The Principle of universality. Data protection policies must include all types of Information technology as appliable to Medicine.
Of particular relevance to AIM effort is the specification of the ethical requirements for the research it sponsors.
There is an almost universal acceptance of the guidelines on biomedical research as contained in the Helsinski Declaration of the World Medical Association. According to it, all research work involving human subjects must adapt itself to some norms, two of which are of particular relevance to us: the obligation to submit the research protocol to the approval and surveillance of an independent Research Ethics Committee, and the duty to obtain from human subjects their informed consent to participate in the research project.
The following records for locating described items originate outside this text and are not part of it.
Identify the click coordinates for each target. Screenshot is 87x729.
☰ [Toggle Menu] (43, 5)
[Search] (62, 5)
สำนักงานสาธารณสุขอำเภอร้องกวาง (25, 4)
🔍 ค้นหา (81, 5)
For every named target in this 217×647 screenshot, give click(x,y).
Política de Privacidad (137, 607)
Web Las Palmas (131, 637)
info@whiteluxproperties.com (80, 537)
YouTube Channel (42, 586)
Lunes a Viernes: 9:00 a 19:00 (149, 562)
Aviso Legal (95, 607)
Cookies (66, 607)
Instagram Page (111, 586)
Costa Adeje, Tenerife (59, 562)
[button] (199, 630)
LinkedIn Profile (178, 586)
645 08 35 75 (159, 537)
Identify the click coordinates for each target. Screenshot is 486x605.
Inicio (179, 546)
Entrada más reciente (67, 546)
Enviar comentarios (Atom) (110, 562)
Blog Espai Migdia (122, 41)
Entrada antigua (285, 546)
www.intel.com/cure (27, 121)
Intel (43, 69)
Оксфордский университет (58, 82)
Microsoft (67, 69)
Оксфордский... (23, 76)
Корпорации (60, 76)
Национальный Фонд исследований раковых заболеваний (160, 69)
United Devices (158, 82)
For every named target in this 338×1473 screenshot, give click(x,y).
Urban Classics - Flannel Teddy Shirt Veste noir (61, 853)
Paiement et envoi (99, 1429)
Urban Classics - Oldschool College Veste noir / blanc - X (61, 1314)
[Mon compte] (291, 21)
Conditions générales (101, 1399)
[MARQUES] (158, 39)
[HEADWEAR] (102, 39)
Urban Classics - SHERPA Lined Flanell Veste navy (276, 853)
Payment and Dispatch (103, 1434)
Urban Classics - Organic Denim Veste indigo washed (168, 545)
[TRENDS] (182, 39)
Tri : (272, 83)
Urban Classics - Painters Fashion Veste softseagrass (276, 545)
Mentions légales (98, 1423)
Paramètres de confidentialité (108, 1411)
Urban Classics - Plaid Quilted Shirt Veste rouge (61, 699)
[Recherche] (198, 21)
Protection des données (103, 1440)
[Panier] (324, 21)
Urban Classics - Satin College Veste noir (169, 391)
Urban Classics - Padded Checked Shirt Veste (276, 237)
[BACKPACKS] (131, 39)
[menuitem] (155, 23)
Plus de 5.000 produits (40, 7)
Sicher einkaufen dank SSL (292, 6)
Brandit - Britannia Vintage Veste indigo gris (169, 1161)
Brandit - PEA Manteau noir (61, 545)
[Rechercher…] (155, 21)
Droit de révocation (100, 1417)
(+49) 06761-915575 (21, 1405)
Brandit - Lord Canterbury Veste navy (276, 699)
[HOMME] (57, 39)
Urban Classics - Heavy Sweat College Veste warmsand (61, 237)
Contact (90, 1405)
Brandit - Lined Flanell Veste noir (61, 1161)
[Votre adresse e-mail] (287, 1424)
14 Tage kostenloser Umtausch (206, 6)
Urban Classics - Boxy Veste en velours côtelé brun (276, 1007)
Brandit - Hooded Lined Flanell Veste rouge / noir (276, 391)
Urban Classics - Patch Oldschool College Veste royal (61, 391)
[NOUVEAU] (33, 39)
Furthermore, specific and valuable guidelines on the professional requirements for research in an informational athmosphere have been offered by the British Medical Research Council and a Working Party convened by the Commission of the European Communities (DG V).
It is my conviction that Research Ethics Committees must play a very important role in the context of the AIM Program. I would suggest that in the Call for Tenders of AIM Main Phase, a clause might be included requiring that every research proposal, in which human subjects are directly or indirectly involved, must contain an evaluative analysis and approval of the research plan by an independent Research Ethics Committee.
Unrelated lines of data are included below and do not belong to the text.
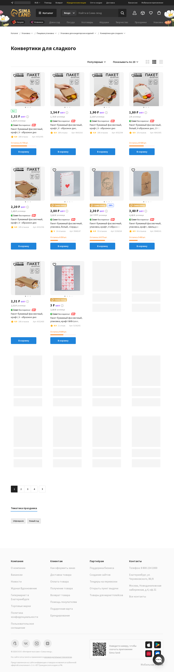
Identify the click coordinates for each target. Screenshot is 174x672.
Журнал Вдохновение (24, 588)
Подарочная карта (61, 608)
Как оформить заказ (62, 568)
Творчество (122, 22)
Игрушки (104, 22)
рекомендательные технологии (58, 657)
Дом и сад (54, 22)
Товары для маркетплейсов (106, 595)
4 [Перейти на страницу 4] (34, 489)
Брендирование (60, 615)
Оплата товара (59, 581)
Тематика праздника (24, 508)
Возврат (59, 2)
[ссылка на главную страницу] (20, 13)
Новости (16, 581)
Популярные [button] (96, 62)
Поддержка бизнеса (102, 568)
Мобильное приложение (152, 2)
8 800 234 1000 (149, 568)
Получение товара (61, 588)
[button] (111, 33)
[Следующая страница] (42, 489)
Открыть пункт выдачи (104, 588)
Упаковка (158, 22)
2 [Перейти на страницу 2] (21, 489)
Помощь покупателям (63, 602)
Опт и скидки (96, 2)
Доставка (110, 2)
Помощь (47, 2)
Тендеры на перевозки (103, 581)
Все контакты (137, 596)
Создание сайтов (100, 574)
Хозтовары (87, 22)
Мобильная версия (152, 664)
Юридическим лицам (76, 2)
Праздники (141, 22)
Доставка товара (60, 574)
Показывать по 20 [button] (126, 62)
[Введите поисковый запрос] (97, 13)
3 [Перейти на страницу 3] (27, 489)
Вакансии (132, 2)
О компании (18, 568)
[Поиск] (122, 13)
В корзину (23, 151)
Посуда (71, 22)
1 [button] (14, 489)
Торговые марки (21, 606)
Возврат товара (60, 595)
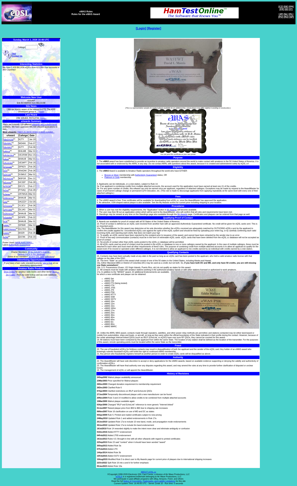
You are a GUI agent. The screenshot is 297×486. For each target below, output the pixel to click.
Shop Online (9, 272)
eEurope (7, 182)
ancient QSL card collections (41, 256)
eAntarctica (9, 155)
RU (286, 17)
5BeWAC (8, 143)
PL (291, 14)
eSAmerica (8, 214)
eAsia (6, 159)
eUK (6, 221)
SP (291, 17)
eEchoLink (8, 178)
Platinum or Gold (111, 177)
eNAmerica (9, 198)
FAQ (14, 54)
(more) (41, 111)
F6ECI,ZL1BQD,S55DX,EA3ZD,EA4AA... (36, 132)
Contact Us (17, 56)
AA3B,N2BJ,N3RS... (24, 242)
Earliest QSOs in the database (31, 254)
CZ (280, 6)
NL (286, 14)
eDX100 (7, 174)
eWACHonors (10, 229)
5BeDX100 (8, 139)
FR (281, 9)
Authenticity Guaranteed (19, 245)
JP (281, 14)
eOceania (8, 206)
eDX (6, 171)
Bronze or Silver (111, 175)
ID (286, 9)
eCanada (8, 167)
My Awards (172, 210)
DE (286, 6)
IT (291, 9)
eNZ (5, 202)
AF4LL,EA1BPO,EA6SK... (39, 252)
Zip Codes (10, 275)
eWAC (6, 225)
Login (141, 28)
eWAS (6, 233)
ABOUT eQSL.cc (148, 472)
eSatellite (8, 217)
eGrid (6, 190)
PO (280, 17)
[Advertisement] (31, 83)
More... (55, 272)
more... (43, 118)
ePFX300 (8, 210)
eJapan (7, 194)
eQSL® (119, 476)
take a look (48, 263)
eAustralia (8, 163)
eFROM (7, 186)
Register (154, 28)
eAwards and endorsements (44, 124)
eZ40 (6, 237)
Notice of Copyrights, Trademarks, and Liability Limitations (149, 481)
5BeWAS (8, 147)
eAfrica (7, 151)
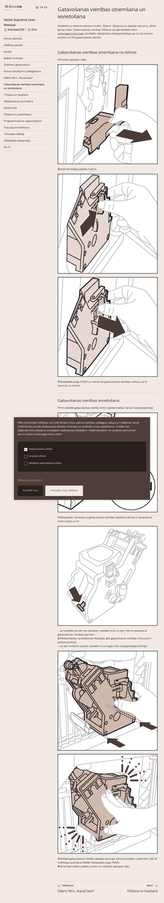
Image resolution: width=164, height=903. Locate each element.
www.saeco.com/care (71, 34)
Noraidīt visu (30, 490)
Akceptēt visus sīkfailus (64, 490)
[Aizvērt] (146, 421)
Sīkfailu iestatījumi (30, 480)
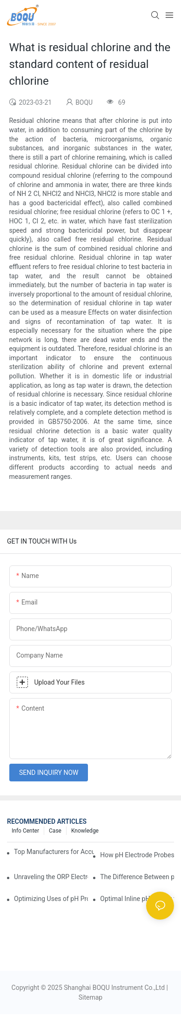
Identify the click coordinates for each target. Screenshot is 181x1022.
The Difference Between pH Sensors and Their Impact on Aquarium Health (137, 877)
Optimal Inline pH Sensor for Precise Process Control (137, 898)
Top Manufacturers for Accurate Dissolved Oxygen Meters (54, 851)
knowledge (85, 830)
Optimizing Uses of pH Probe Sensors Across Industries (51, 898)
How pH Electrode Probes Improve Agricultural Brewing (137, 855)
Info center (25, 830)
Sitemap (90, 997)
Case (55, 830)
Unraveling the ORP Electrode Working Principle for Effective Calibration (51, 877)
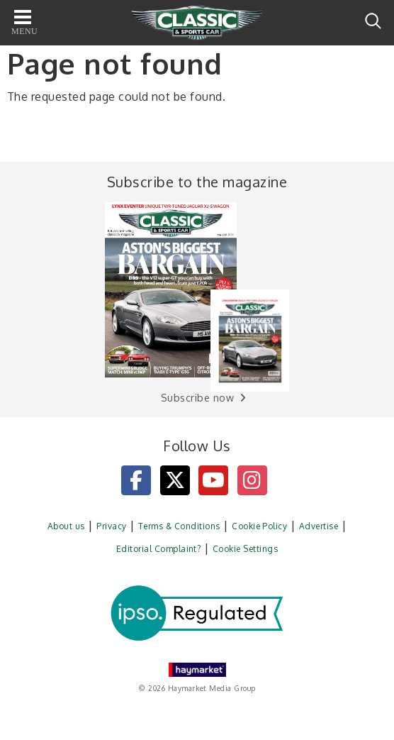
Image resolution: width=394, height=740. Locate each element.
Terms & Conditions (179, 526)
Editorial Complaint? (158, 548)
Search (373, 21)
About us (66, 526)
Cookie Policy (259, 526)
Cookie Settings (245, 548)
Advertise (318, 526)
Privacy (111, 526)
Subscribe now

It seems to me almost self-evident that a number of AIM Main Phase evaluators should be sensitive for the ethical problems of biomedical research to fulfill the function of detecting defects in the ethical frame of the projects submitted, and also to make suggestions. The primary mandate of such evaluators should be to ensure that the rights and dignity of research subjects are not violated and that any risk entailed is commensurate with the intended benefit. They must be free of vexed interests, have a serious concern for the reputation of the scientific enterprise, and a great capacity for negociation, offering friendly advice to improve the ethical complexion of research protocols. They must be open-minded as required by the AIM's context of international cooperation, where, for example, data sharing must play an ever increasing role. May I add that, contrary to the dominant opinion, it is possible to share scientific data without undue risk for confidentiality.
To argue on the opportunity of establishing an Ethics Committe for AIM's Main Phase, to devise how could it be structured and which functions should it play, could be an appropriate topic for discussion within this Workshop.